Recommended reading: Observability vs Monitoring - Key Differences & How They Pair
Metis gives you exactly that. Metis integrates with your CI/CD pipelines and analyzes performance. Metis can reason about your schema migrations, configuration changes, extensions, and deployments. This way you can see all things together. Metis shows you what is important across your ecosystem.
Get Solutions Instead of Data Points
Capturing data points and facts is just the first step. The next thing is turning data points into a comprehensive story explaining where the issues come from. Maybe the CPU usage is caused by an inefficient extension? Maybe it’s because of the recent code changes. Or maybe it’s due to different data distribution coming to our application. There may be many reasons why the system is now overloaded.
To do that, we need to understand how databases work.
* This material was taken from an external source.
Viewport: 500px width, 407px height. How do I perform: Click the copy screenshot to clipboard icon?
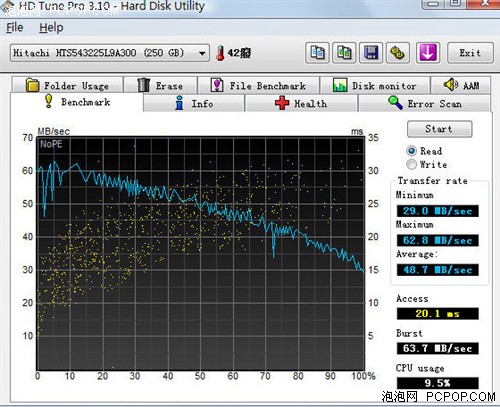[344, 53]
We need systems that can reason about the database internals and draw meaningful conclusions. This includes understanding query execution plans, statistics, internals of indexes, data structures, and routine database tasks. All of that should be analyzed automatically and presented to developers in a way that lets them take action.
Metis covers all these aspects. Thanks to its reasoning module, Metis builds a comprehensive picture of the ecosystem of the database and everything that happens around it. This includes:
- Understanding changes introduced by developers by analyzing them in their environments, in the CI/CD pipelines, and during deployments
- Capturing configurations, extensions, schemas, statistics, and schedules of routine tasks running in the database
- Detecting anomalies in infrastructure, OS, and database metrics
- Identifying changes in the execution and where they come from
All these areas let Metis reason about the changes and explain how to fix the issues. This way, Metis can explain that the CPU spiked because last week’s code change caused a query to not use the index anymore. The solution is to drop the old index and create a new one. This way Metis gives developers actionable solutions they can apply immediately.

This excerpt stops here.